DATA FOR PROCESSING

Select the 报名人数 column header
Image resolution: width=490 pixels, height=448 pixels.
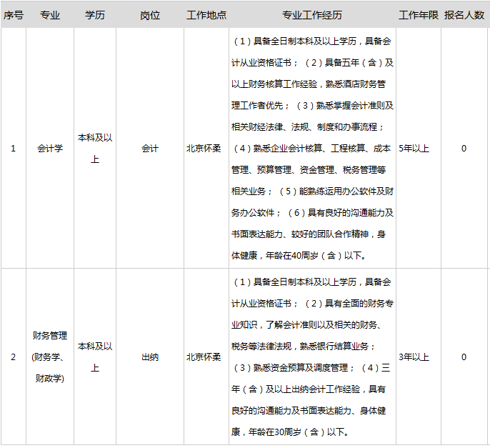click(464, 15)
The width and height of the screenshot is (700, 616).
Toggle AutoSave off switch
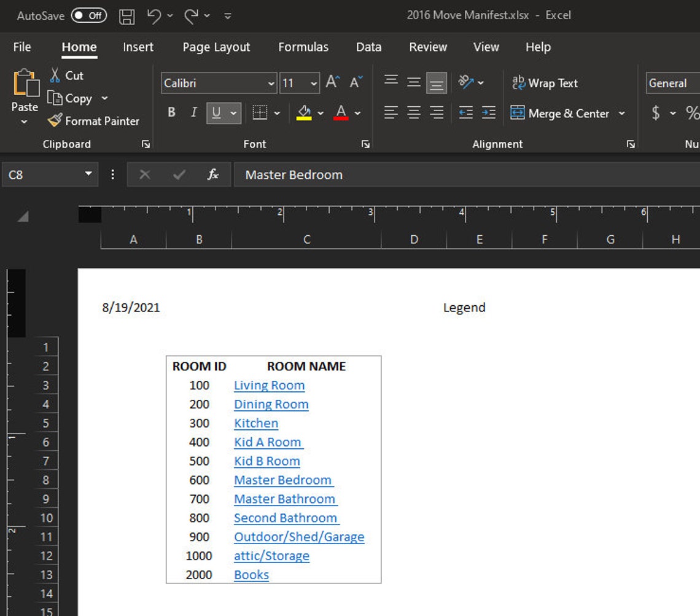[x=88, y=16]
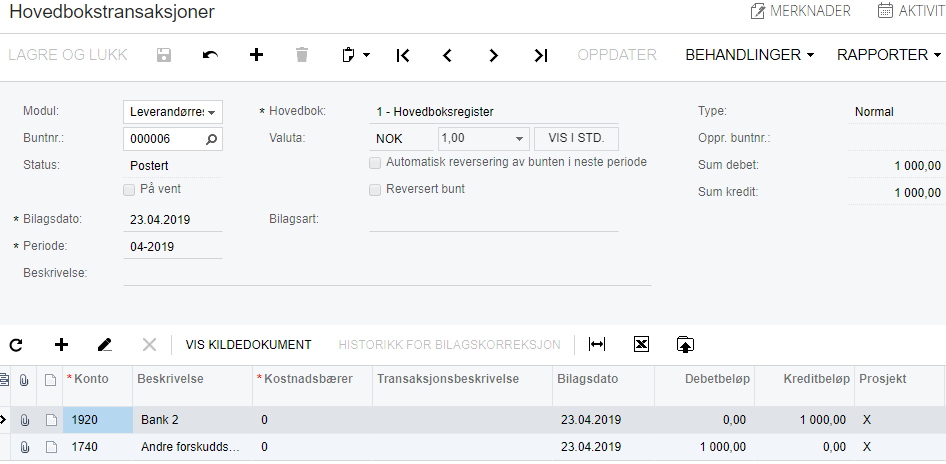Navigate to the next record

coord(494,56)
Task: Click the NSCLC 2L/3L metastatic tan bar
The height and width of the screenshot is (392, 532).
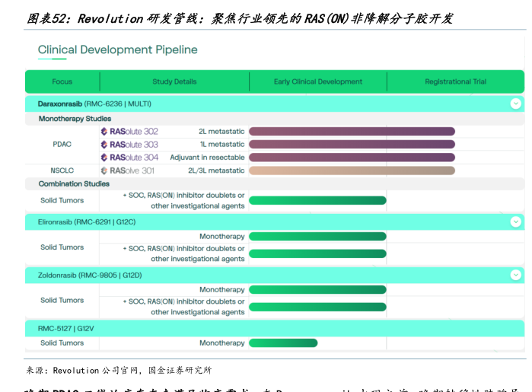Action: 352,171
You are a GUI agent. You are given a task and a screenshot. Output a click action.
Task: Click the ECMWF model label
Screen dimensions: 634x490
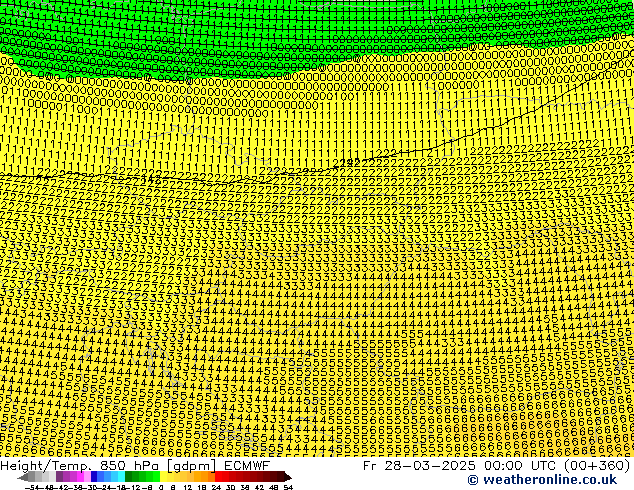(x=245, y=465)
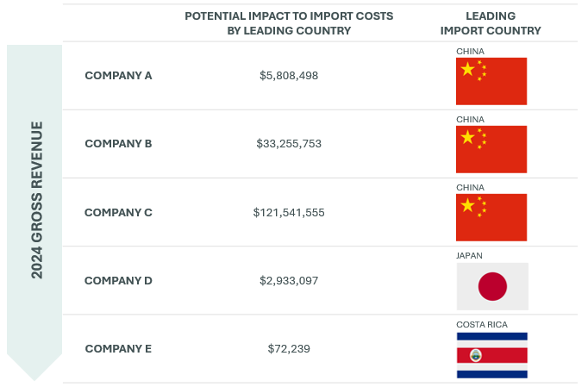Click the $5,808,498 import cost value
This screenshot has width=588, height=387.
289,76
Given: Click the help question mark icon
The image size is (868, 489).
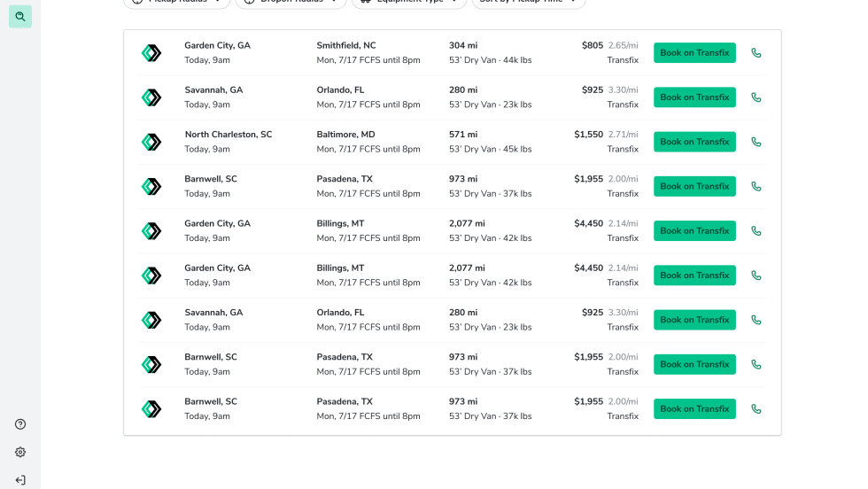Looking at the screenshot, I should pyautogui.click(x=20, y=424).
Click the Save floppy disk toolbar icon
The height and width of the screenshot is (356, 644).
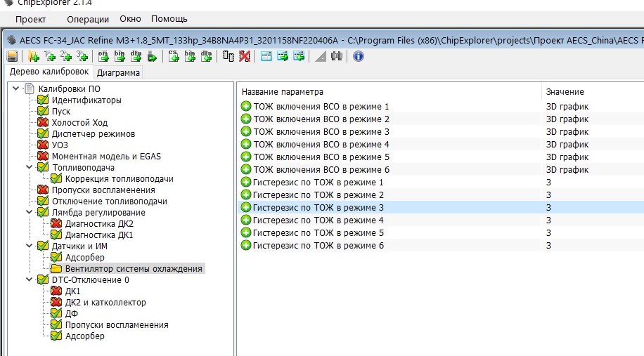pyautogui.click(x=12, y=56)
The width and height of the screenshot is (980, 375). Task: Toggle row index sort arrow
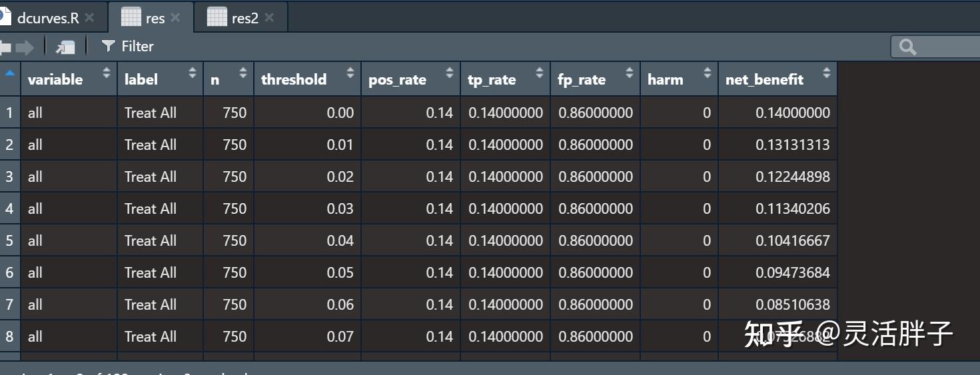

YOUR ASSIGNMENT
Set down, exactly as written above, each line from the one with "Image resolution: width=490" through the one with "Click the Save floppy disk toolbar icon", and skip the pictures.

EXERCISE OUTPUT
Image resolution: width=490 pixels, height=448 pixels.
click(464, 15)
The width and height of the screenshot is (700, 616).
Toggle AutoSave off switch
[x=88, y=16]
Navigate to the next record

coord(494,56)
Task: Click the NSCLC 2L/3L metastatic tan bar
The height and width of the screenshot is (392, 532).
Action: 352,171
You are a GUI agent. You are given a task and a screenshot. Output a click action.
Task: Click the ECMWF model label
Screen dimensions: 634x490
(x=245, y=465)
Click the $5,808,498 import cost value
This screenshot has width=588, height=387.
289,76
Given: Click the help question mark icon
The image size is (868, 489).
Looking at the screenshot, I should pyautogui.click(x=20, y=424).
Click the Save floppy disk toolbar icon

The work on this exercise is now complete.